Text excerpt
Re: [classlib][luni][performance] Improvements in Collections

Posted by Nathan Beyer <nd...@apache.org>.

BTW - I wasn't suggesting moving this to Math, I was asking why write a
method for executing a 2^K that's already in Math [1]. I'm not keen on
optimizing things in an language that's compiled to an interpreted bytecode
-- that's the whole point of JITs. Keep the code clean, correct and easy to
maintain.

[1]
http://java.sun.com/j2se/1.5.0/docs/api/java/lang/Math.html#pow(double,%20double)

On Fri, Apr 18, 2008 at 12:10 PM, Aleksey Shipilev <
aleksey.shipilev@gmail.com> wrote:

> Nathan,
>
> The method name is inaccurate, right, it can be named like you want.
> The reason of performance boost _is_not_ in this method (nevertheless
> this method probably is fastest available for rounding). This method
> is utility and I see no point in moving it to Math.
>
> The reason of the performance boost is:
> > On Fri, Apr 18, 2008 at 11:51 AM, Aleksey Shipilev <
> aleksey.shipilev@gmail.com<ht...@gmail.com>>
> wrote:
> >> I'm pushing the idea that
> >> this optimization is general because it moves long-latency modulo (%)

Dataset content
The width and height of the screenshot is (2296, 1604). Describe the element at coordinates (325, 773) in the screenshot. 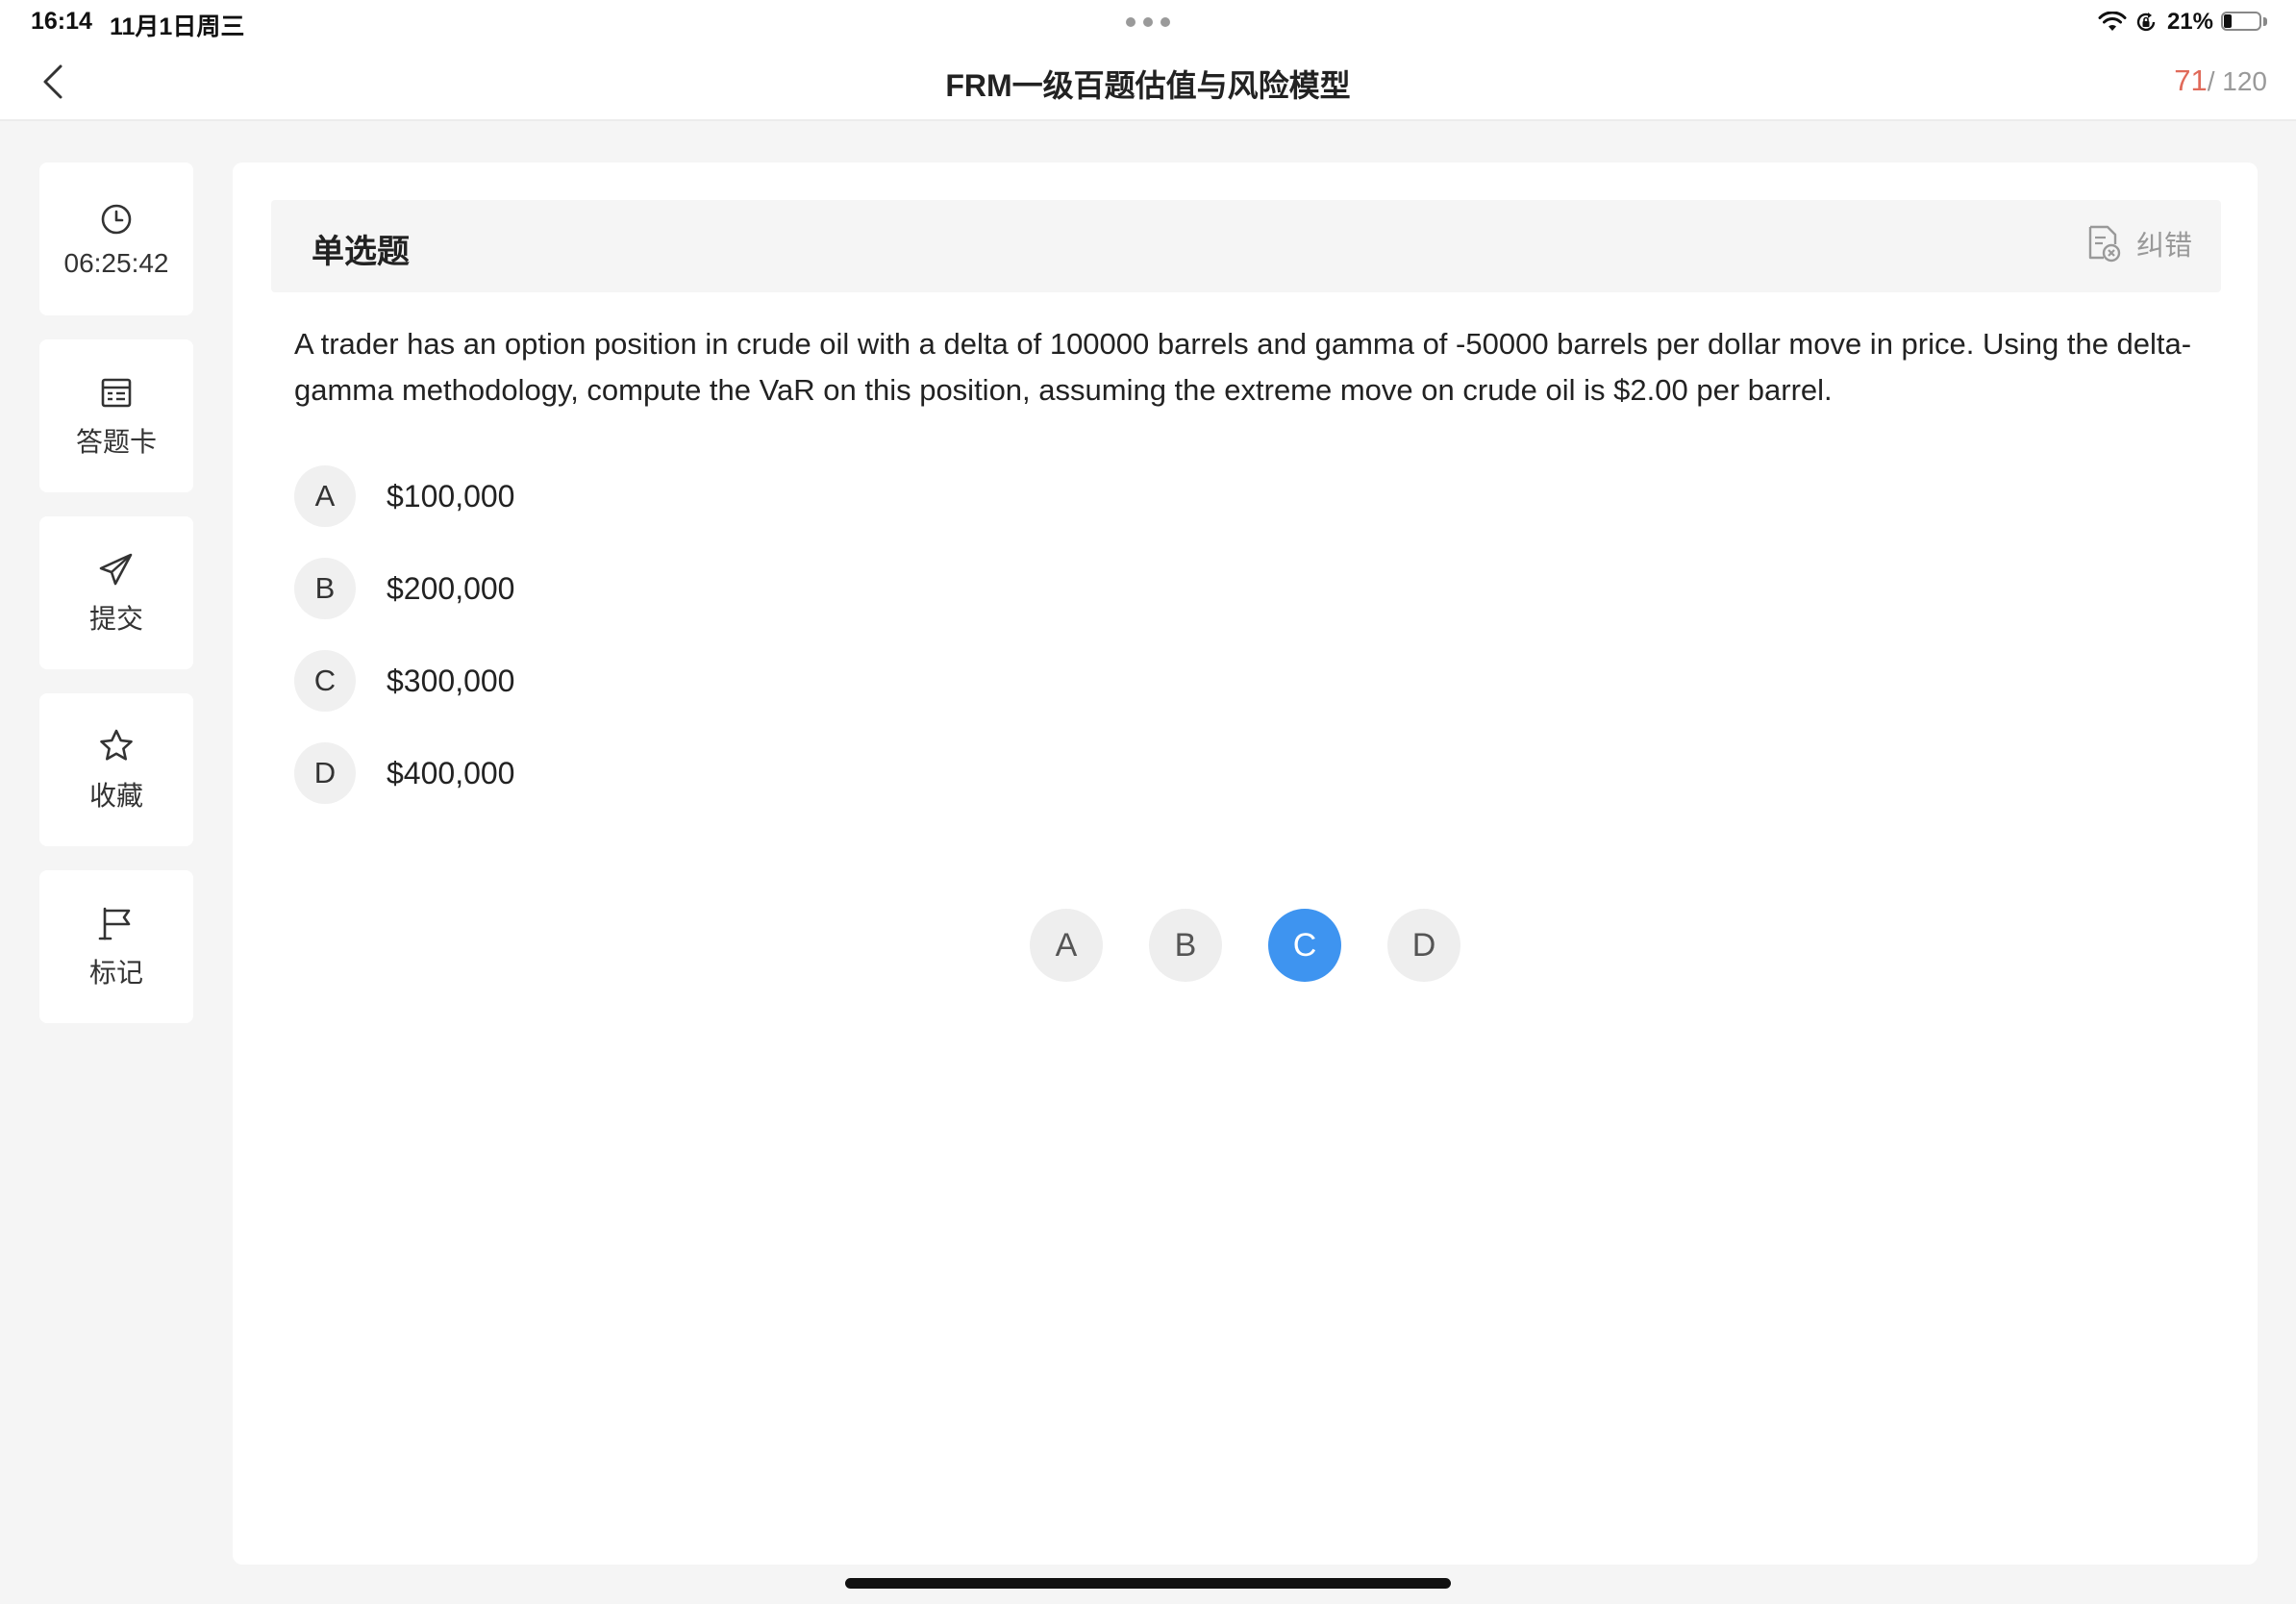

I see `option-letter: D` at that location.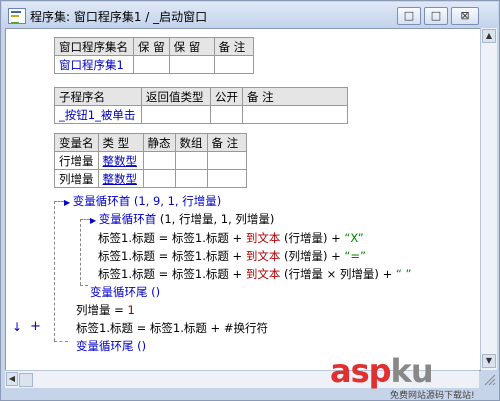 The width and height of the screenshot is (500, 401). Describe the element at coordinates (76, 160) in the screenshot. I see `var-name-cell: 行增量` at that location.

What needs to be done
Please reproduce the entire mailing-list post above about performance improvements in Collections, word for word and line for line.

Result below
Re: [classlib][luni][performance] Improvements in Collections

Posted by Nathan Beyer <nd...@apache.org>.

BTW - I wasn't suggesting moving this to Math, I was asking why write a
method for executing a 2^K that's already in Math [1]. I'm not keen on
optimizing things in an language that's compiled to an interpreted bytecode
-- that's the whole point of JITs. Keep the code clean, correct and easy to
maintain.

[1]
http://java.sun.com/j2se/1.5.0/docs/api/java/lang/Math.html#pow(double,%20double)

On Fri, Apr 18, 2008 at 12:10 PM, Aleksey Shipilev <
aleksey.shipilev@gmail.com> wrote:

> Nathan,
>
> The method name is inaccurate, right, it can be named like you want.
> The reason of performance boost _is_not_ in this method (nevertheless
> this method probably is fastest available for rounding). This method
> is utility and I see no point in moving it to Math.
>
> The reason of the performance boost is:
> > On Fri, Apr 18, 2008 at 11:51 AM, Aleksey Shipilev <
> aleksey.shipilev@gmail.com<ht...@gmail.com>>
> wrote:
> >> I'm pushing the idea that
> >> this optimization is general because it moves long-latency modulo (%)